Aim of the exercise:
Return every entry exactly, except for any pictures.

┌──

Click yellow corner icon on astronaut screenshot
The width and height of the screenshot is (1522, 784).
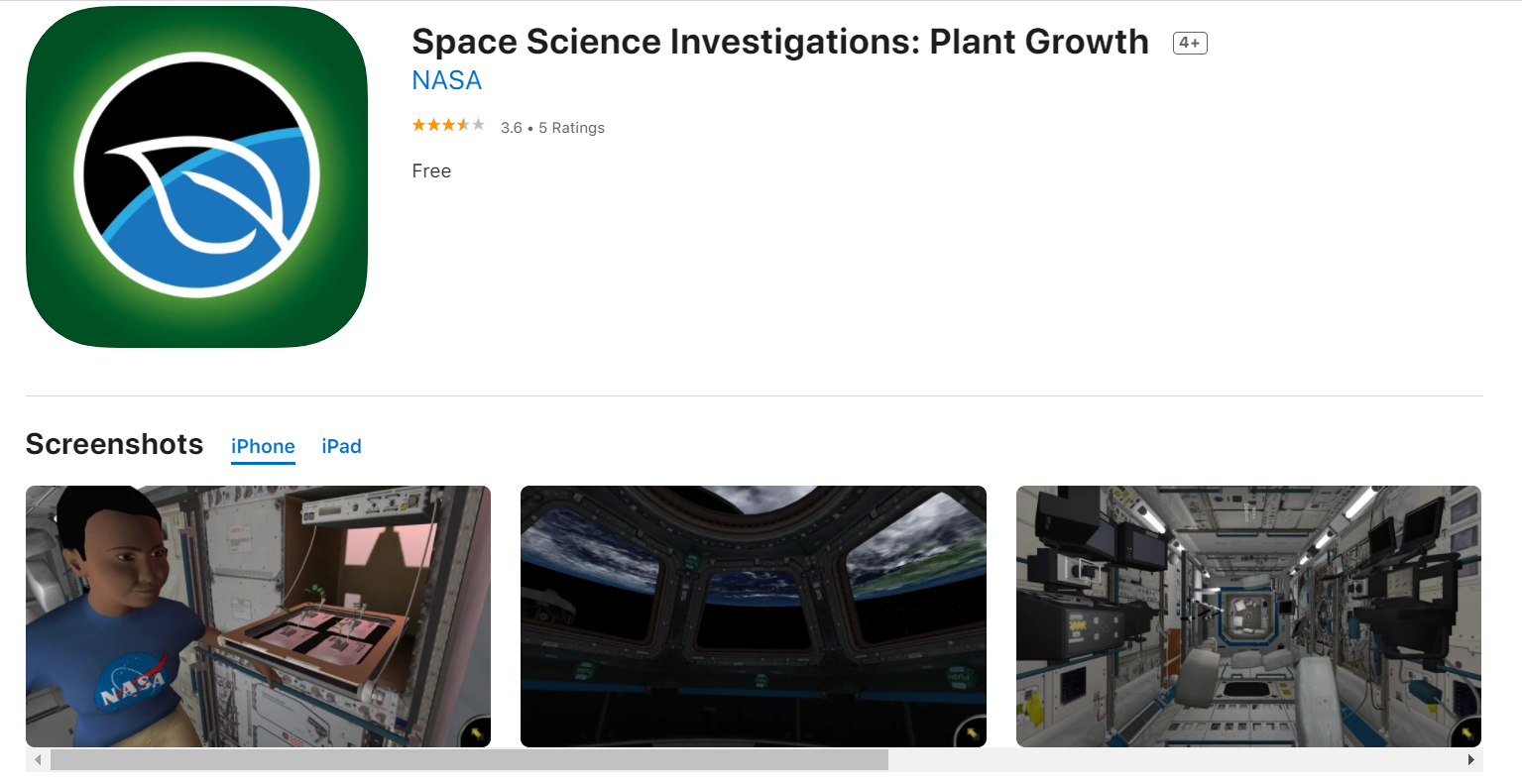pos(476,733)

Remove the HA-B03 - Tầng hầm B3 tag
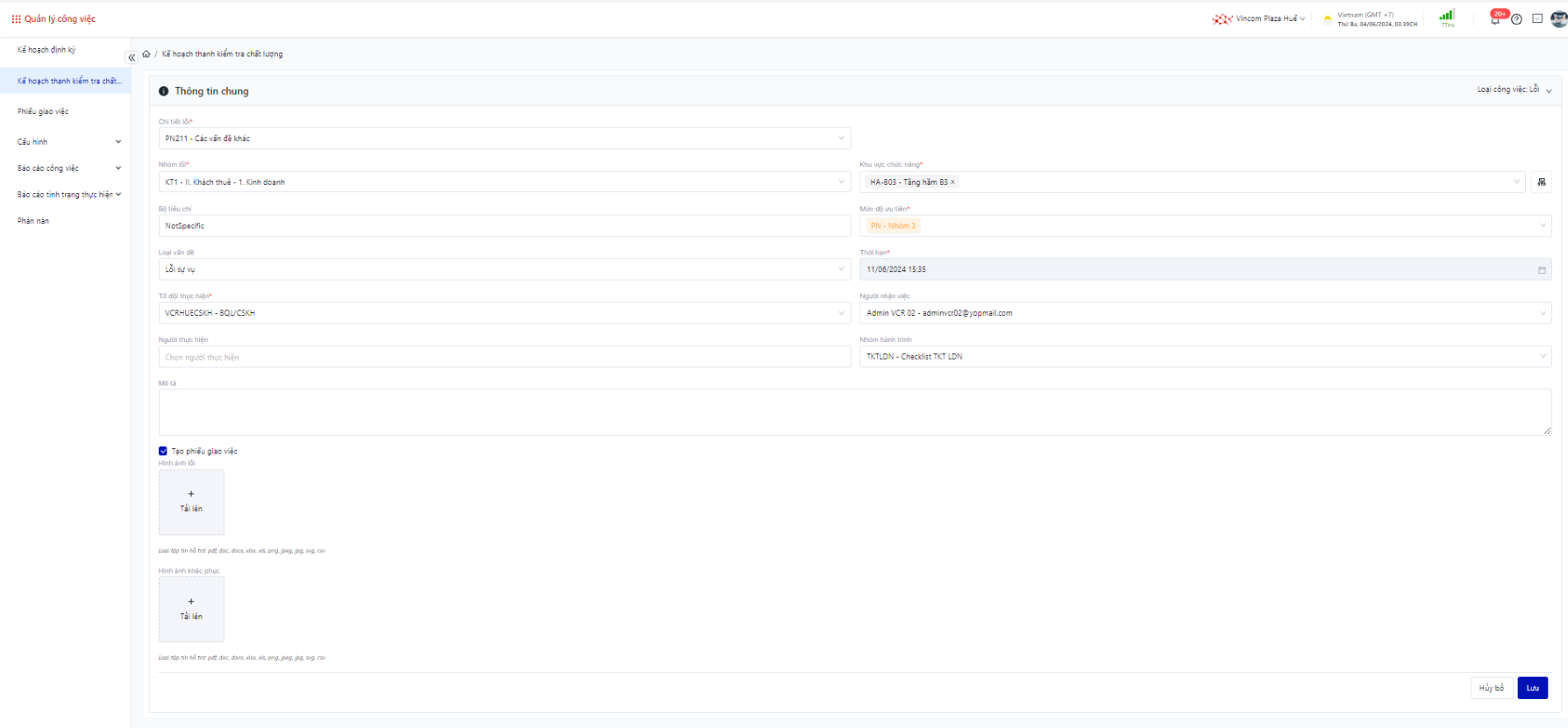pyautogui.click(x=953, y=182)
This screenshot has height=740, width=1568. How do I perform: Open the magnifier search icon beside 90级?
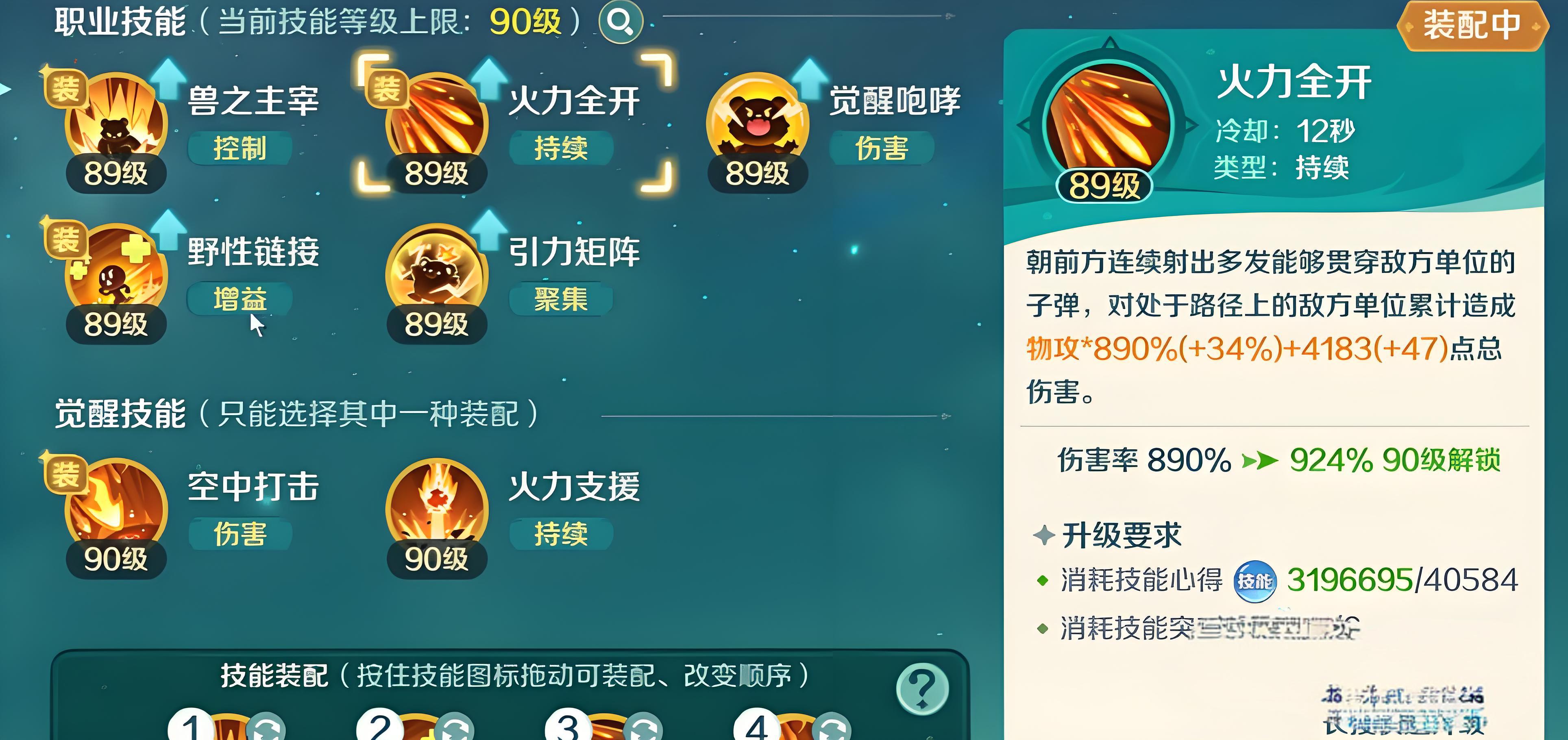(x=621, y=22)
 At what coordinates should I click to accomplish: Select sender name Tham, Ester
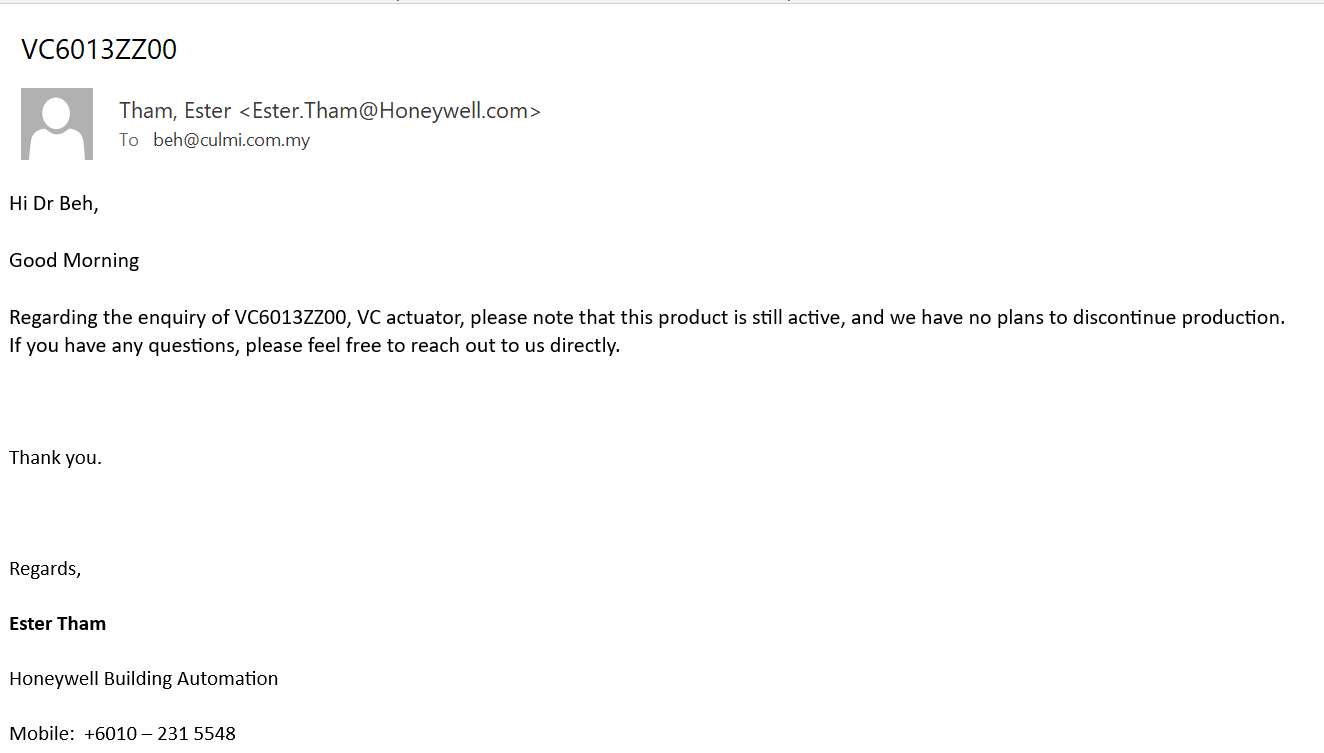(175, 111)
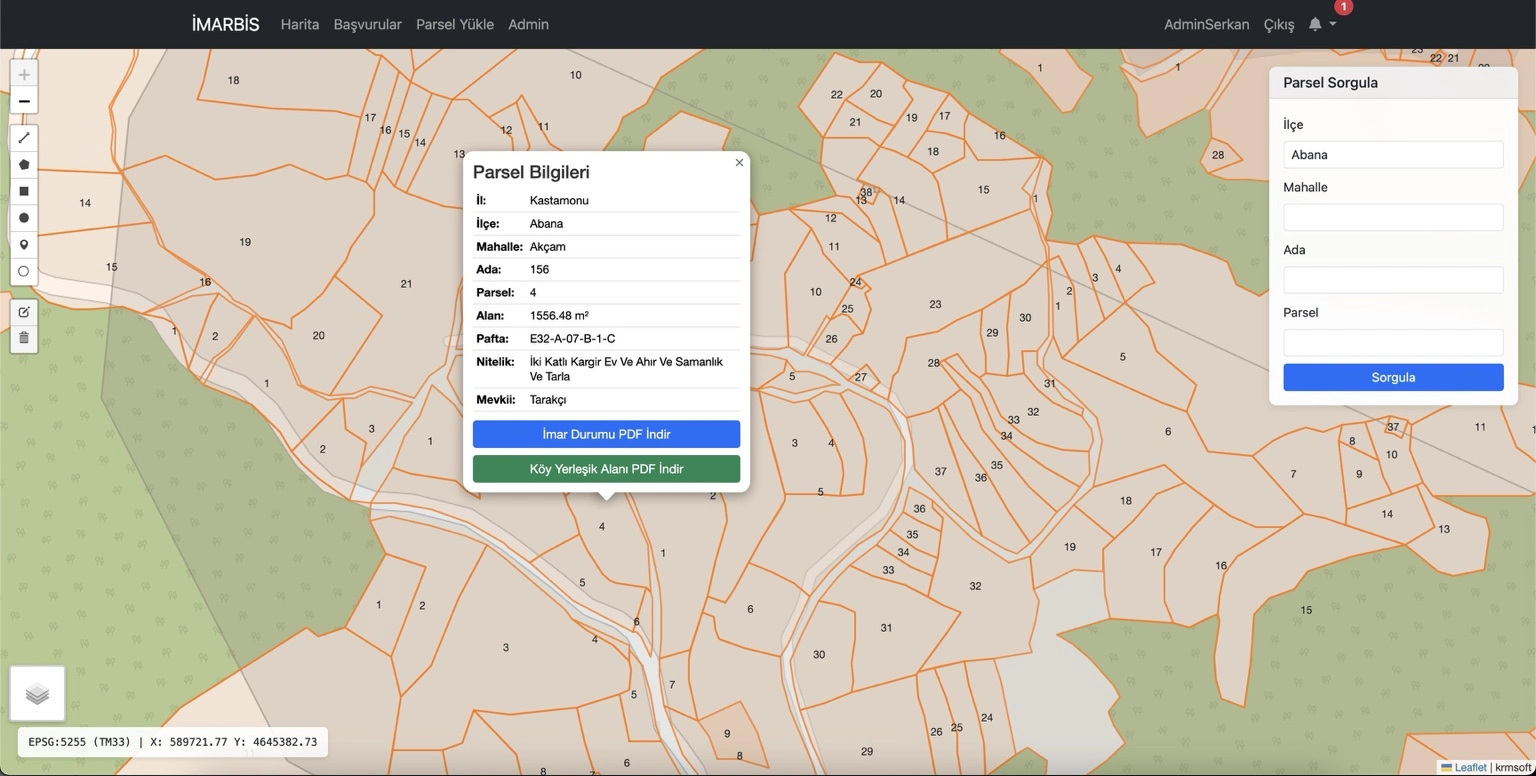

└──

Written answer:
Click yellow corner icon on astronaut screenshot
The width and height of the screenshot is (1522, 784).
pos(476,733)

Remove the HA-B03 - Tầng hầm B3 tag
pyautogui.click(x=953, y=182)
This screenshot has height=740, width=1568. How do I perform: Open the magnifier search icon beside 90级?
(x=621, y=22)
 At what coordinates should I click to accomplish: Select sender name Tham, Ester
(175, 111)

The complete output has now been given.